Babies do what they want to do. Bee has a lot in common with his big brother – happy, silly, smart, adorable. But he is his own little person, with his own “wiring” and temperament. I can influence who he becomes but I can’t fundamentally change who he is. Research bears this out. For example, babies show signs of temperament very early on – before the environment has had a chance to have a significant impact – and although that temperament can be altered somewhat, it generally does not change dramatically. So, the environment can help determine whether a wary baby becomes more relaxed or a nervous wreck, but there isn’t much mom and dad can do to turn their slow-to-warm child into a boisterous extrovert. I think appreciating this can really help us as parents – sort of like the mantra of 12 Step Programs to change the things we can, accept the things we can’t, and have the wisdom to know the difference. Help our kids be their best selves, whatever that might be for each child.

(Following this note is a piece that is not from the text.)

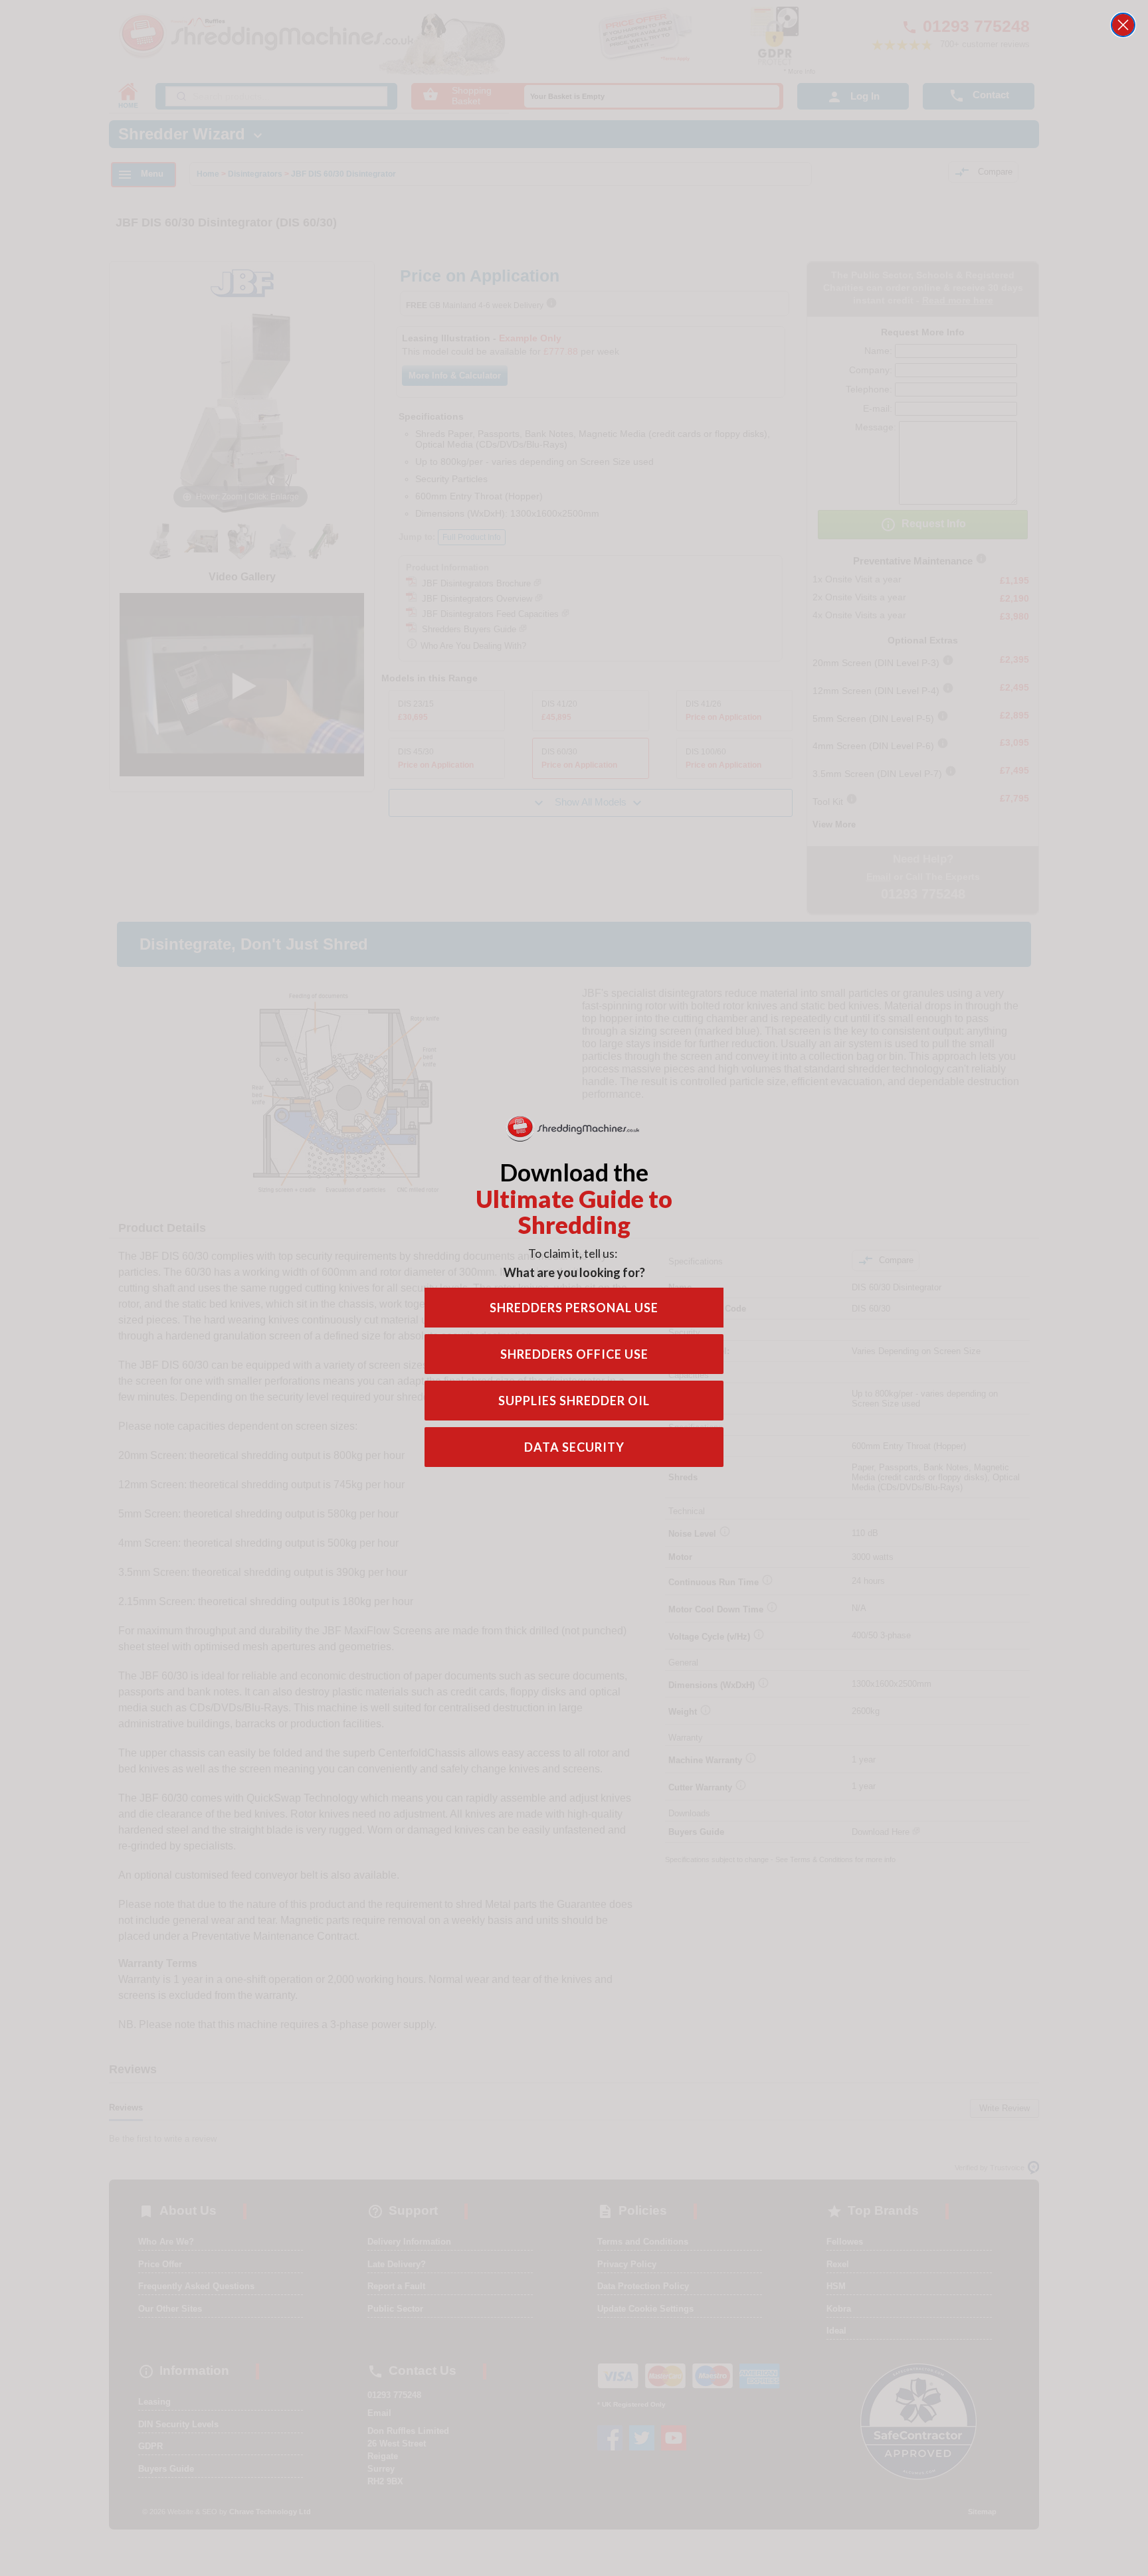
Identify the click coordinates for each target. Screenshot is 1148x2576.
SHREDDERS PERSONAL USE (574, 1307)
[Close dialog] (1123, 25)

It’s also become so clear to me how siblings really do not have the same family experience. Sure, in a general sense it is the same. Both my boys are growing up in a two-parent household, living in a middle class neighborhood, with a working mom, enjoying summer beach vacations, etc., etc. But Zippy had three years of life where he was the center of the universe. He had two parents’ undivided attention and he relished in it. As much as he loves being a big brother, he’s tasted life as an “only” and had to adjust to sharing the limelight. For Bee, however, there have always been three stars in his universe – Mommy, Daddy, and Big Brother. He’s doing things so much earlier than Zippy – not only because we were more overprotective as first time parents, but also because he wants to do what his big brother does (like ride a scooter and brush his own teeth). He is much better than Zippy at entertaining himself and playing independently, which I attribute to the fact he’s always had to share our attention.
Then lately I’ve witnessed the effect of siblings on behavior. Zippy was a sensitive, nonviolent little soul when he was Bee’s age. A little rough-housing at daycare, maybe, but nothing significant. Again, I chalked up Zippy’s behavior to our great parenting – no fighting at home, Dora instead of Sponge Bob, loving parents teaching him good coping skills. Then last week Bee started chucking shoes at his brother’s head. Hmmm. To what do we owe this pleasure? In hindsight, Zippy never needed to be aggressive. There was no competition at home. No one playing with the toy he wanted. No one sitting on Mommy’s lap when he wanted a snuggle. Bee, however, is dealing with all these things and has the coping skills of a 22-month-old to deal with them. Hence the shoe-throwing. I still think we’re doing a good job as parents. I’m just learning not everything is 100% under our control and there are a lot of things that influence a child’s behavior.
I guess the lesson in all of this is that our kids are shaped by so many factors. How we parent them is definitely important – I’m in no way saying that it isn’t. But there are also a lot of things out of our control that play a role. I think recognizing those other factors helps to put things into perspective. Now, when I hear a mom say her toddler still isn’t sleeping through the night, I save my judgment and nod sympathetically.